• [Exercise description] Starting with the line that has "You are a GUI" in the records below and ending with the line that has "Open the green user avatar A", output those lines exactly and nothing more; omit the pictures.
Start of The data
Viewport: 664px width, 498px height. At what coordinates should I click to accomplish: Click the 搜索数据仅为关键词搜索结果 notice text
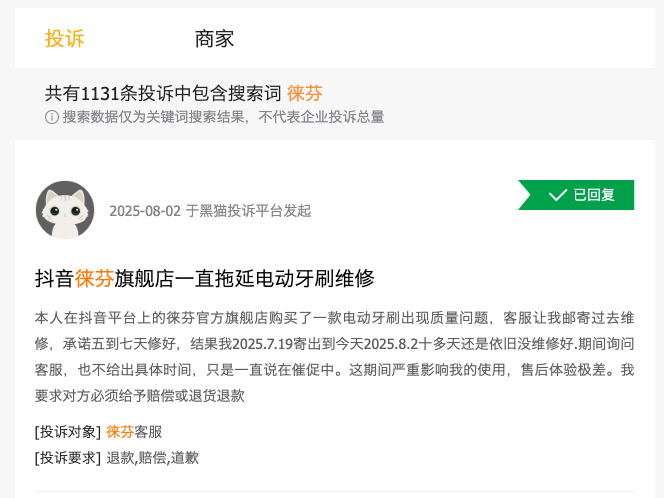(158, 117)
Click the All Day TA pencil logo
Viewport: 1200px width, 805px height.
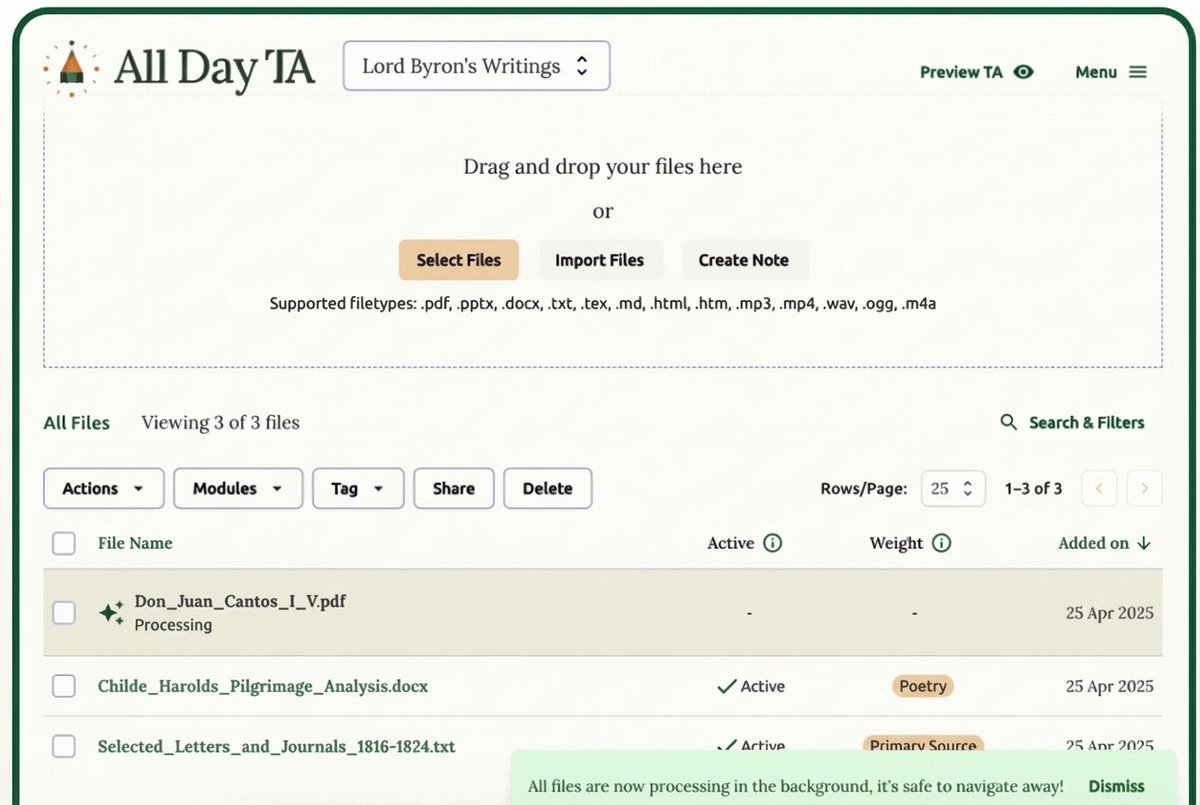click(71, 67)
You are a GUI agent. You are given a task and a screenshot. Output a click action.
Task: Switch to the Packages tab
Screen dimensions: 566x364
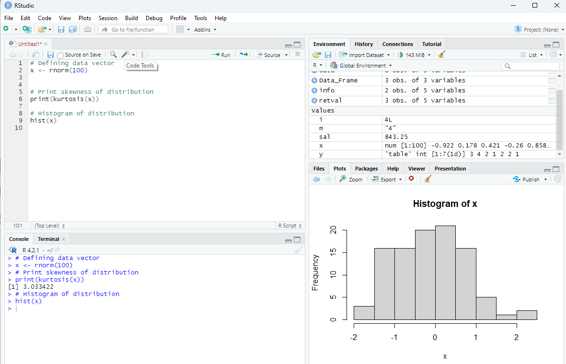[366, 169]
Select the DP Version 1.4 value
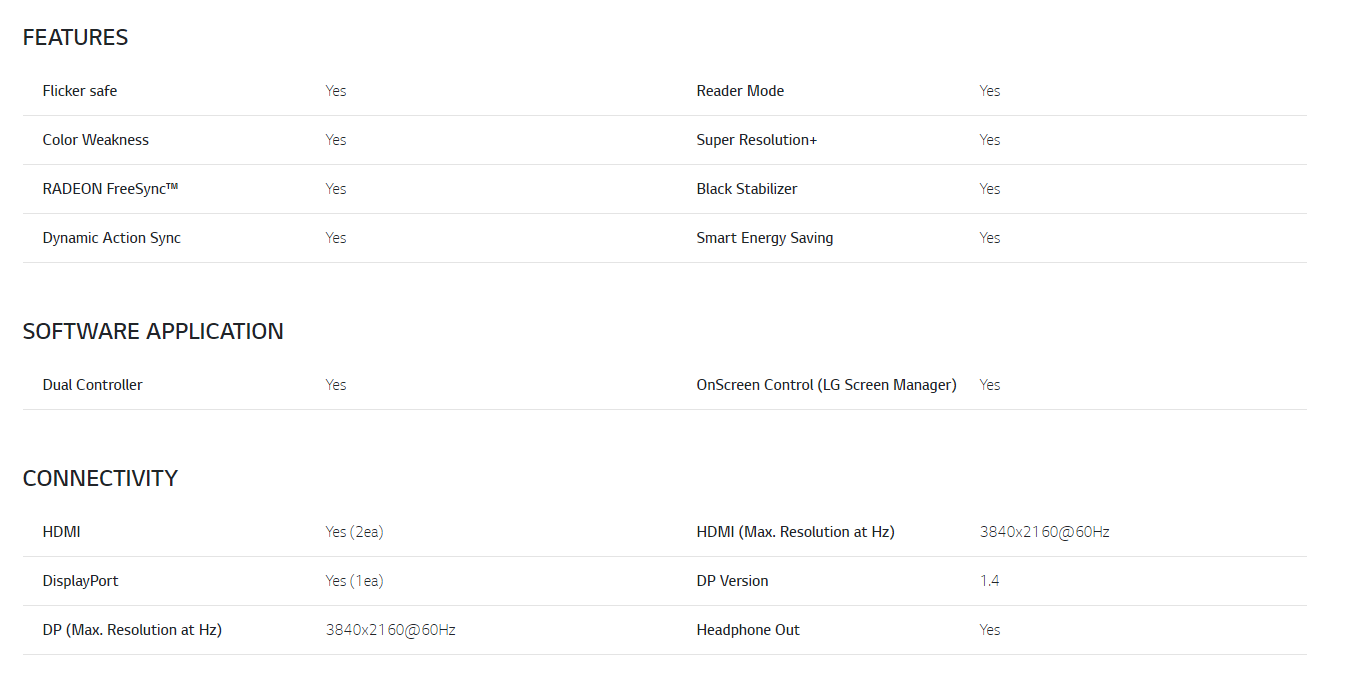Image resolution: width=1345 pixels, height=682 pixels. [990, 581]
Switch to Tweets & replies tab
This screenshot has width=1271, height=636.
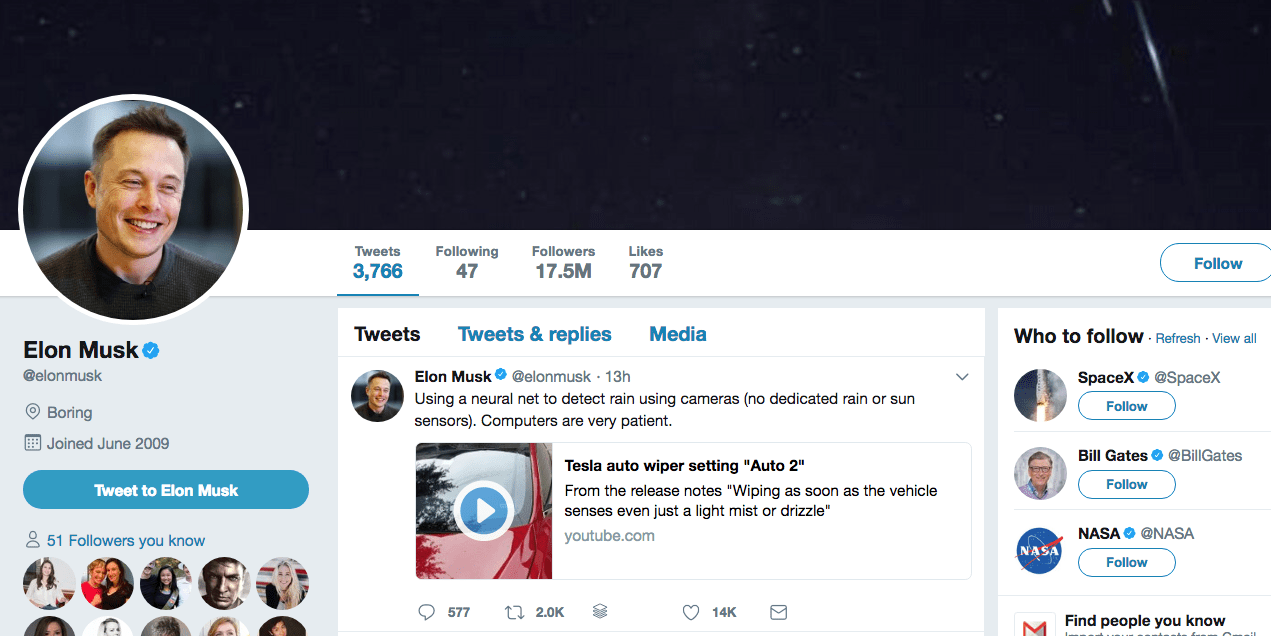point(534,334)
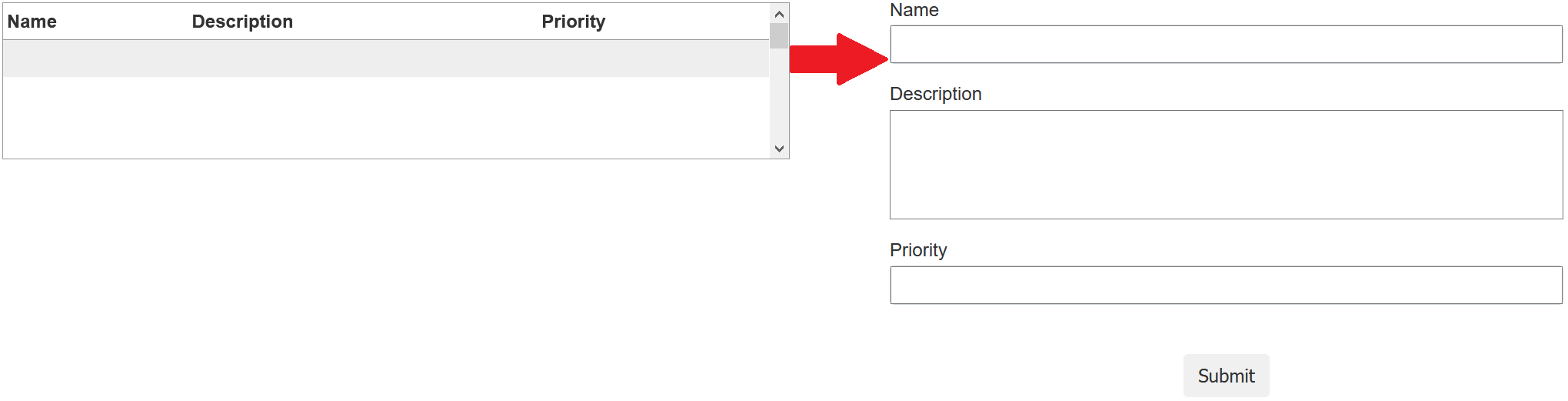The image size is (1568, 401).
Task: Sort by the Name column header
Action: 32,22
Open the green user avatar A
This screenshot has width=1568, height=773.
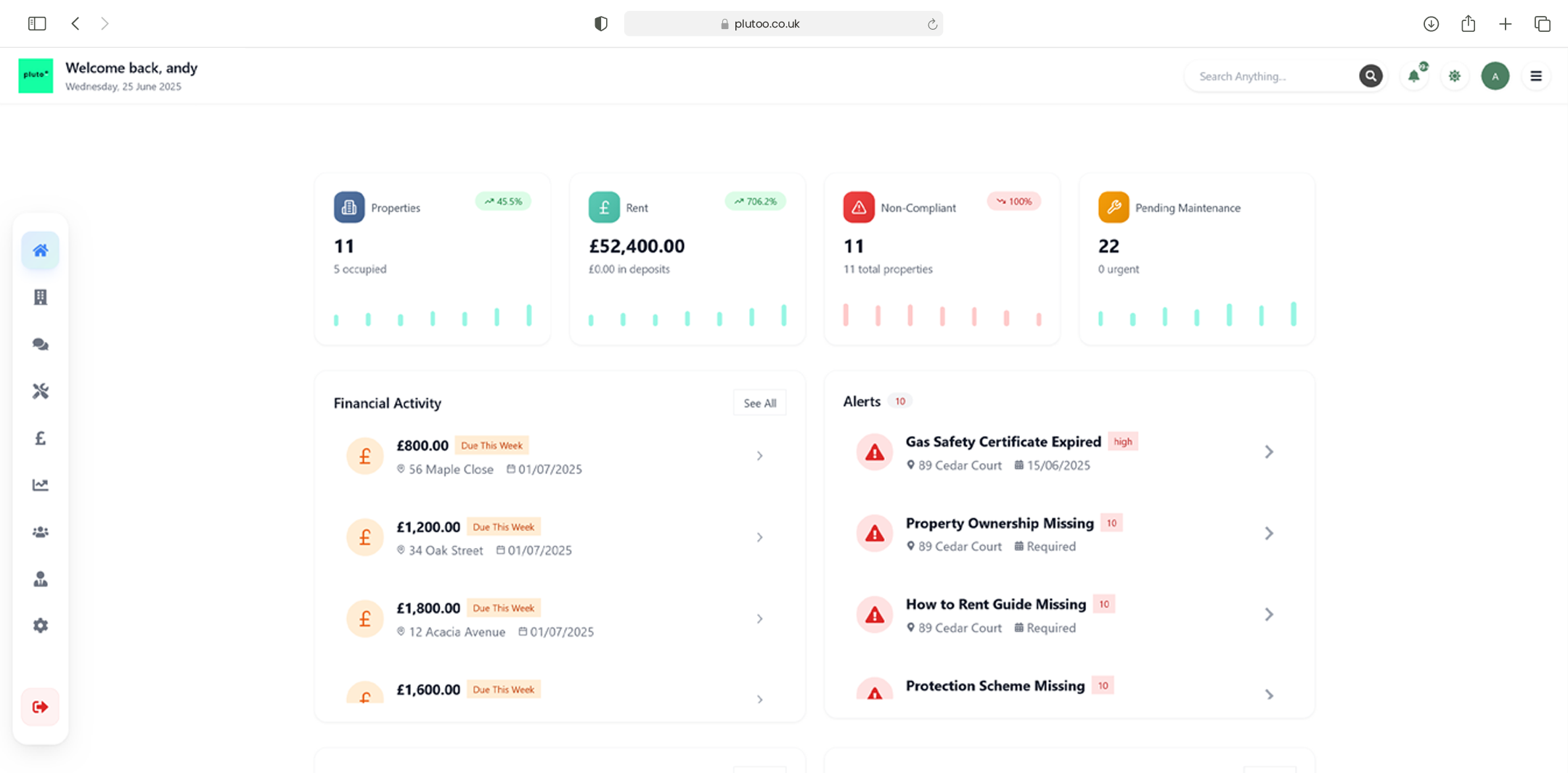[x=1495, y=76]
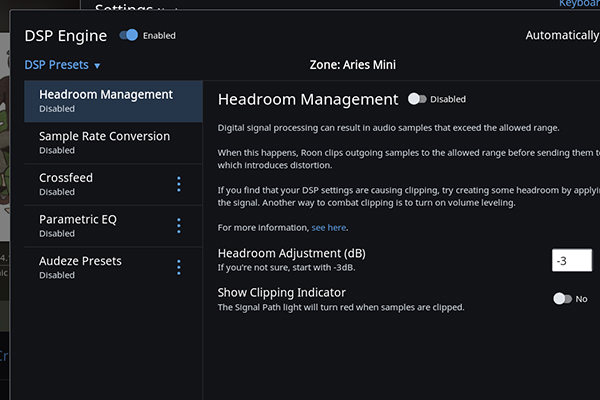
Task: Click the Keyboard link behind the dialog
Action: click(578, 4)

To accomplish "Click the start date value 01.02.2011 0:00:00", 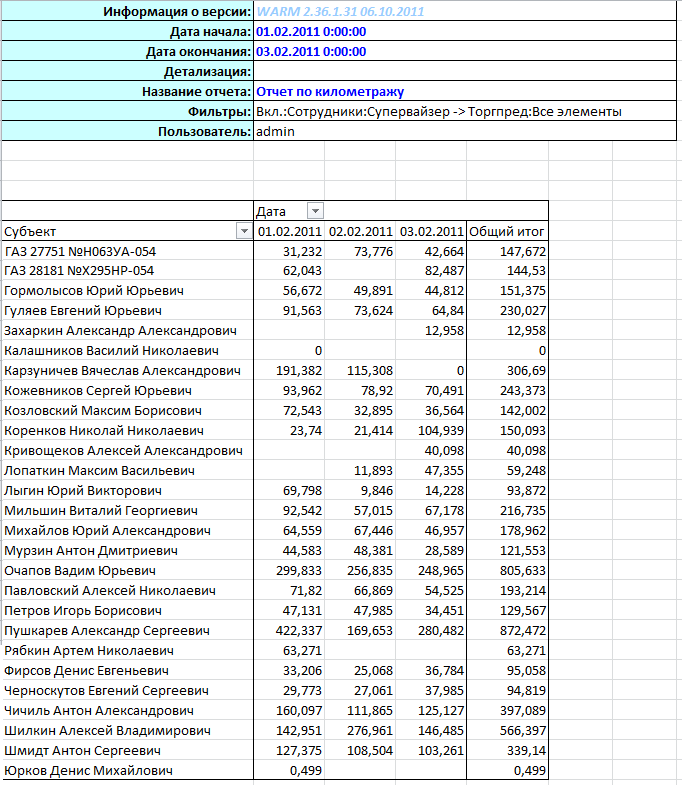I will [311, 32].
End of The data
• [Reply to the exercise]
You are a GUI agent. You are given a task and a screenshot. Output a click action.
Task: Switch to the Packages tab
Screen dimensions: 566x364
[366, 169]
Select the DP Version 1.4 value
Image resolution: width=1345 pixels, height=682 pixels. [990, 581]
Switch to Tweets & replies tab
This screenshot has width=1271, height=636.
point(534,334)
The image size is (1568, 401).
Task: Sort by the Name column header
Action: 32,22
Open the green user avatar A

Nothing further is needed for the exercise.